Tylko kataklizm może odebrać Polsce organizację Euro - zarzeka się minister sportu Mirosław Drzewiecki. Na uroczystym otwarciu boiska ze sztuczną nawierzchnią w Pabianicach, minister narzekał na dziennikarzy, którzy zwracają uwagę na brak postępów w przygotowaniach do Euro 2012. Bowiem zdaniem ministra, wszystko przebiega zgodnie z harmonogramem.

Reklama

"Przed rozpoczęciem jakiejkolwiek budowy trzeba wykonać ogrom pracy biurowej, uzyskać niezbędne zezwolenia, przygotować projekty, podpisać umowy z wykonawcami itd" - wyliczał Drzewiecki. "To jednak nie są sprawy medialne i nikt nie chce się nimi zajmować. Jak nie pojawi się spychacz na budowie, to wszyscy twierdzą, że nic się nie robi" - mówił minister.

Dlatego Mirosław Drzewiecki z niecierpliwością wyczekuje początku 2009 roku, gdy na budowanych stadionach będą ludzie i sprzęt. Mirosław Drzewiecki obiecał, że na każdej budowie zostanie zainstalowana kamera i wszyscy Polacy za pośrednictwem internetu będą mogli na żywo oglądać postępy prac.

Listkiewicz inteligentny

"To inteligentny człowiek, który dokładnie wie, że zarówno on, jak i cały zarząd ponoszą moralną odpowiedzialność za stan, w jakim znalazła się polska piłka" - zbeształ prezesa PZPN Mirosław Drzewiecki. "Listkiewicz przegrał walkę z korupcją i czystością w sporcie. Ma jednak jeden sukces - Euro 2012" - dodał.

Reklama

Minister zwrócił uwagę, że wszyscy działacze PZPN powinni na jutrzejszym zjeździe pożegnać się z posadami. "Do PZPN powinni natomiast przyjść zupełnie nowi ludzie" - powiedział Drzewiecki. Minister potępił zarazem plany Michała Listkiewicza, który zaproponował "odpuszczenie grzechów" skorumpowanym działaczom piłkarskim, jeśli nasza reprezentacja wygra tegoroczne mistrzostwa Europy.
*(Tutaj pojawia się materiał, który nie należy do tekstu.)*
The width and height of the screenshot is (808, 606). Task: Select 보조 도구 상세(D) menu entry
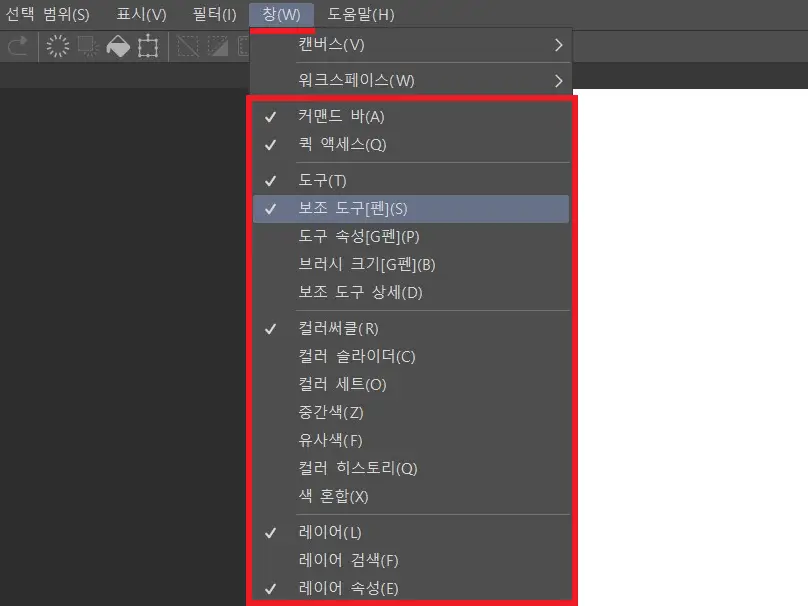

"Abolicja z automatu jest czymś wstrętnym, nie likwidującym problemu. To sygnał, że nadal warto ryzykować, bo później znów wszyscy się skrzykną, ugną pod presją i przegłosują kolejną abolicję" - komentował Drzewiecki.

Reklama

TVP postąpiła skandalicznie

Niemoc telewizji publicznej, która nie potrafiła nabyć praw do transmisji mistrzostw Euro 2008, Drzewiecki nazwał skandalem. Przyznał, że nie rozumie jak doszło do tego, że dużo mniejsza od TVP i nie mająca wpisanej w swą działalność "misyjności" telewizja prywatna mogła kupić produkt, który jest ważny dla Polaków.